The light emitting source 1 is a device emitting visible light and a Light Emitting Diode (LED) and a Cold Cathode Fluorescent Lamp (CCFL) may be selectively used as the light emitting source 1.

Light discharged from the light emitting source 1 travels into the light guide plate 3 and generates total reflection in the light guide plate 3 and light traveling into the surface inside the light guide plate 3 at an incident angle smaller than a critical angle is transmitted without total reflection, so the light is emitted up and down.

The reflective plate 2 improves optical efficiency by reflecting the light, which is emitted down, back into the light guide plate 3.

The diffusion sheet 4 makes luminance uniform and increases the viewing angle by diffusing light emitted through the top of the light guide plate 3 and light passing through the diffusion sheet 4 deteriorates front emission luminance.

The first optical sheet 5 is composed of a base and a structural pattern and primarily collects and discharges light so that the incident light from the diffusion sheet 4 is refracted and vertically travels.

Further, the structural pattern is formed integrally on the top of the base and vertically refracts light, which travels through the base, to discharge the light.

The structural pattern usually has a triangular cross-section and the vertex angle of the triangle is usually around 90 degrees.

The second optical sheet 6 has the same shape as the first optical sheet 5 and secondarily collects and discharges the light primarily collected by the first optical sheet 5 to increase the luminance. In this case, the periods, heights, and refractive indexes of the first optical sheet 5 and the second optical sheet 6 may be different, if necessary.

The first optical sheet 5 and the second optical sheet 6 may be arranged such that the extension direction of the structural pattern of the first optical sheet 5 and the extension direction of the structural pattern of the second optical sheet 6 cross each other in order to further increase the luminance.

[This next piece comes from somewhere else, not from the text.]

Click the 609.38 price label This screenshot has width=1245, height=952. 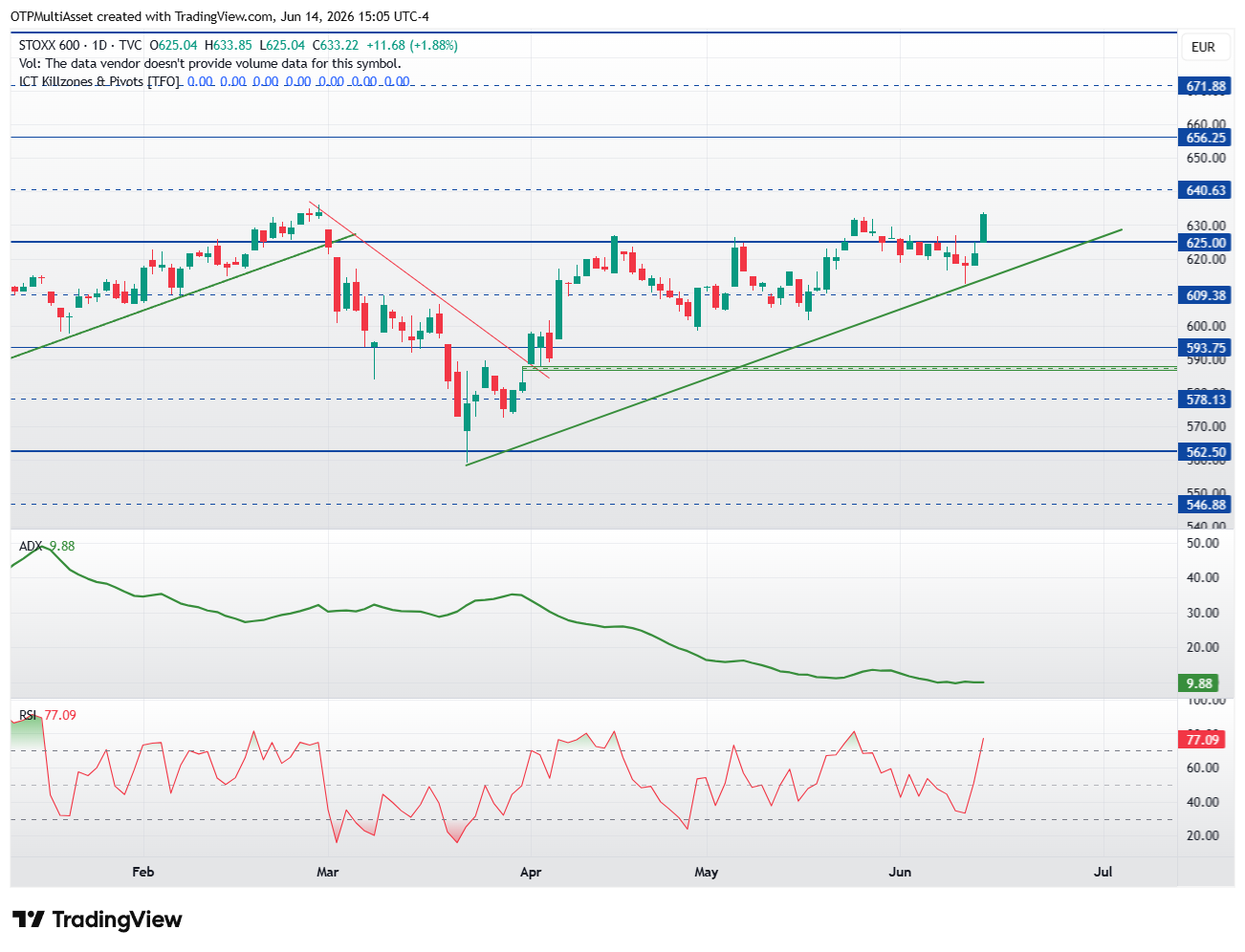coord(1205,295)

The reflective polarizer 7 that selectively reflects incident light is disposed on the second optical sheet 6 and the reference numeral ‘8’ in FIG. 1 indicates a liquid crystal panel.

In the display device having the configuration shown in the figure, some of incident light from the outside are reflected from the second optical sheet 6 and discharged to the outside. In this case, as in FIG. 2A, there is a problem of Newton-ring due to interference between the light reflecting from the top of the base 6a and the light reflecting from the rear side.

Accordingly, in order to solve this problem in the related art, as shown in FIGS. 2B and 2C, grooves may be formed on the rear side of the base 6a of the optical sheet 6 to suppress the interference by light. However, even in this related art, it can be seen that interference can be caused by reflection of light at the portions without the grooves on the rear side of the base 6a, so Newton-ring cannot be prevented.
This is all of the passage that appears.